DATA EXTRACT
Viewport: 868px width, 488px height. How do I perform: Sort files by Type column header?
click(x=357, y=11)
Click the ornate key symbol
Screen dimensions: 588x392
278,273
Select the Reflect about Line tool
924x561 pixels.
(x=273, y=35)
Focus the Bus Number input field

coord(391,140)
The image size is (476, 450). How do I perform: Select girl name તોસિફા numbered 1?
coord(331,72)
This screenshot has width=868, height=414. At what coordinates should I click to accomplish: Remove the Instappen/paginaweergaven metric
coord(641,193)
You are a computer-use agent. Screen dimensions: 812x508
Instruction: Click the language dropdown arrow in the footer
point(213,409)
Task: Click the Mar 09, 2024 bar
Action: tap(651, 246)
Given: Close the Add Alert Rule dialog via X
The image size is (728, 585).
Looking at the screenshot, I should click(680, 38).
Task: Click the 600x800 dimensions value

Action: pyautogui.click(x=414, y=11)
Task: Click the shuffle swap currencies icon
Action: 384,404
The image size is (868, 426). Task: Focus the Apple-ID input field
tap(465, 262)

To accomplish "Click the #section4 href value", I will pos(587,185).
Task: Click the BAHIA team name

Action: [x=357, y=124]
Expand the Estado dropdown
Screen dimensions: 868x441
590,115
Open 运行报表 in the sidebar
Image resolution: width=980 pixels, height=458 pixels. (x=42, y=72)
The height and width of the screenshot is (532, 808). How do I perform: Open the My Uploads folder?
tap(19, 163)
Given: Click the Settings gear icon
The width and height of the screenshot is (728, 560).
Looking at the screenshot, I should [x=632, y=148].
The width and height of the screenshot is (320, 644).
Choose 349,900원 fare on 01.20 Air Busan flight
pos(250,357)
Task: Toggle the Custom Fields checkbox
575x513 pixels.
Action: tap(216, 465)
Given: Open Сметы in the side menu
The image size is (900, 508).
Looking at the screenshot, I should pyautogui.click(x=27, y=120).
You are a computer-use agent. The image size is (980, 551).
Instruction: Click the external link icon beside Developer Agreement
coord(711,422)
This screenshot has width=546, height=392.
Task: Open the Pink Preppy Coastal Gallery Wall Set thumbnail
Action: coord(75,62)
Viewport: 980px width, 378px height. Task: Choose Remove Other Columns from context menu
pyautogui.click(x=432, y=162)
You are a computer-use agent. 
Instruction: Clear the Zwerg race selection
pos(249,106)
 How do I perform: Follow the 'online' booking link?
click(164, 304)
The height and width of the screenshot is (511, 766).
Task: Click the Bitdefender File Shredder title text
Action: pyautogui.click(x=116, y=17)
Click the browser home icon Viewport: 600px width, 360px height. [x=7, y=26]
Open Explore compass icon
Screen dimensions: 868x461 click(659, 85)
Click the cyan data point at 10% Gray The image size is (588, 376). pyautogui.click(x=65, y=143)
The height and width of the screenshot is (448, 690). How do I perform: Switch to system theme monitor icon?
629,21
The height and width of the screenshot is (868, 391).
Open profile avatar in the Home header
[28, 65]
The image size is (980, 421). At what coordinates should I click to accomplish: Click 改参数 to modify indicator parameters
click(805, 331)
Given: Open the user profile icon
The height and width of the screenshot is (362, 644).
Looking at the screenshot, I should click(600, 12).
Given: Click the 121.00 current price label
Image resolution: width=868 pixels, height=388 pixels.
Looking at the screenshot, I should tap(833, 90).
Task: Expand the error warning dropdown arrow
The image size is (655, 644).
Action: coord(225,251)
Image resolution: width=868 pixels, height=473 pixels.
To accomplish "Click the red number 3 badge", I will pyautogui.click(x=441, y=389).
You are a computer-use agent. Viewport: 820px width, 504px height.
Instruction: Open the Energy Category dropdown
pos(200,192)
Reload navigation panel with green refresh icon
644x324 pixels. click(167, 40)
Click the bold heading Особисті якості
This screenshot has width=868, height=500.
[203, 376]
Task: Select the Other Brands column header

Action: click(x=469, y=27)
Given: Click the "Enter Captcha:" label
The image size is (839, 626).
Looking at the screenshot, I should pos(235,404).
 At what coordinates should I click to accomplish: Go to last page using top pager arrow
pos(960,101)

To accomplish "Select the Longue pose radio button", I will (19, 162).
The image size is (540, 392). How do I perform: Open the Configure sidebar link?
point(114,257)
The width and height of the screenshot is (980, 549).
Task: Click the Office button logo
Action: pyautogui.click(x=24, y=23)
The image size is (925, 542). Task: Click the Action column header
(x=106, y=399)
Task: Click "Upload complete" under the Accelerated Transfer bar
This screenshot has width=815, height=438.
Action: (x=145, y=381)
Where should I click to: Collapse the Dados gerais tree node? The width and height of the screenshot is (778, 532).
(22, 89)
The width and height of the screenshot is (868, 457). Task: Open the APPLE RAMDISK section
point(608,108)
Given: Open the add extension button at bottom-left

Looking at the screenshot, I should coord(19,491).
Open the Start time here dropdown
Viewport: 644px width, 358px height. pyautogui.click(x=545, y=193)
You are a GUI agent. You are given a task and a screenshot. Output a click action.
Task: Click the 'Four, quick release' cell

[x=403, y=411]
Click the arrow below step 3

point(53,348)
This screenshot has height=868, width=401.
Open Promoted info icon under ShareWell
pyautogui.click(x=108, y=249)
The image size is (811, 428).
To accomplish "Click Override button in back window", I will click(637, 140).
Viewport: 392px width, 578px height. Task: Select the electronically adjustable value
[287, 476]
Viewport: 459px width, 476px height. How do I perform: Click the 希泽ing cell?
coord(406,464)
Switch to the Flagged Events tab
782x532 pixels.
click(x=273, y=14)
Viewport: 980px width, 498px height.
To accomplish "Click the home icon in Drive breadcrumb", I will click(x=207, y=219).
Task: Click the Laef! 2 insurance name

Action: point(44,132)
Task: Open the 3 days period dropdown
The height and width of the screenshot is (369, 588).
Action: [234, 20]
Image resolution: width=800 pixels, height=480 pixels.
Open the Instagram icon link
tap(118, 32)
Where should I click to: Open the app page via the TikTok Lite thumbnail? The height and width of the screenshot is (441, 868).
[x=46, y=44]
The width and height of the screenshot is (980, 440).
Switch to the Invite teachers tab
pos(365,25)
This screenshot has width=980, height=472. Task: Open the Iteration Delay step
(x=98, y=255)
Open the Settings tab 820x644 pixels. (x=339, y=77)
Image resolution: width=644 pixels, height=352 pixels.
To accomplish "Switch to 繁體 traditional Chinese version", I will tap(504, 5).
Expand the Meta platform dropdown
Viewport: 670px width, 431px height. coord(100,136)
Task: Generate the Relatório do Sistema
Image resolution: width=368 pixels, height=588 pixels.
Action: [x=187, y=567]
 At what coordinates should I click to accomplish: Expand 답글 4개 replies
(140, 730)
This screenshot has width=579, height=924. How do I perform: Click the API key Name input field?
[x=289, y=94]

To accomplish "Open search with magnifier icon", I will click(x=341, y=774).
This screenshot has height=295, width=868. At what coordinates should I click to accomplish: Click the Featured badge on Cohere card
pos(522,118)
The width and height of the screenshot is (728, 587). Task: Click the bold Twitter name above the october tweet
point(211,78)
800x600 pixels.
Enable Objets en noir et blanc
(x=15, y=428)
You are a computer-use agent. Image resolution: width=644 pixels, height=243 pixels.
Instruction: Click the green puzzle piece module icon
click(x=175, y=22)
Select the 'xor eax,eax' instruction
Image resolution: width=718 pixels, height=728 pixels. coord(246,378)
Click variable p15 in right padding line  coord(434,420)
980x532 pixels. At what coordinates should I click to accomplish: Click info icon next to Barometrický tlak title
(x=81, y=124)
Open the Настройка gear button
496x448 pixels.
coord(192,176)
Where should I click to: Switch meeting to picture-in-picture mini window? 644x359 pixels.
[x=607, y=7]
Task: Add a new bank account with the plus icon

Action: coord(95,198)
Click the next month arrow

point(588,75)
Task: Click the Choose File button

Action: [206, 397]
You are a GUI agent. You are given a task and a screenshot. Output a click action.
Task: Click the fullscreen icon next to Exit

YOUR TASK
Return only the lines running from the line with "Image resolution: width=368" to the last line of the records, both included, exactly as written.

TASK RESULT
Image resolution: width=368 pixels, height=588 pixels.
Action: [x=187, y=567]
 At what coordinates should I click to accomplish: Expand 답글 4개 replies
(140, 730)
This screenshot has width=579, height=924. How do I perform: Click the API key Name input field?
[x=289, y=94]

To accomplish "Open search with magnifier icon", I will click(x=341, y=774).
This screenshot has height=295, width=868. At what coordinates should I click to accomplish: Click the Featured badge on Cohere card
pos(522,118)
The width and height of the screenshot is (728, 587). Task: Click the bold Twitter name above the october tweet
point(211,78)
800x600 pixels.
Enable Objets en noir et blanc
(x=15, y=428)
You are a computer-use agent. Image resolution: width=644 pixels, height=243 pixels.
Instruction: Click the green puzzle piece module icon
click(x=175, y=22)
Select the 'xor eax,eax' instruction
Image resolution: width=718 pixels, height=728 pixels. coord(246,378)
Click variable p15 in right padding line  coord(434,420)
980x532 pixels. At what coordinates should I click to accomplish: Click info icon next to Barometrický tlak title
(x=81, y=124)
Open the Настройка gear button
496x448 pixels.
coord(192,176)
Where should I click to: Switch meeting to picture-in-picture mini window? 644x359 pixels.
[x=607, y=7]
Task: Add a new bank account with the plus icon

Action: coord(95,198)
Click the next month arrow

point(588,75)
Task: Click the Choose File button

Action: [206, 397]
You are a GUI agent. You are given a task and a screenshot. Output a click action.
Task: Click the fullscreen icon next to Exit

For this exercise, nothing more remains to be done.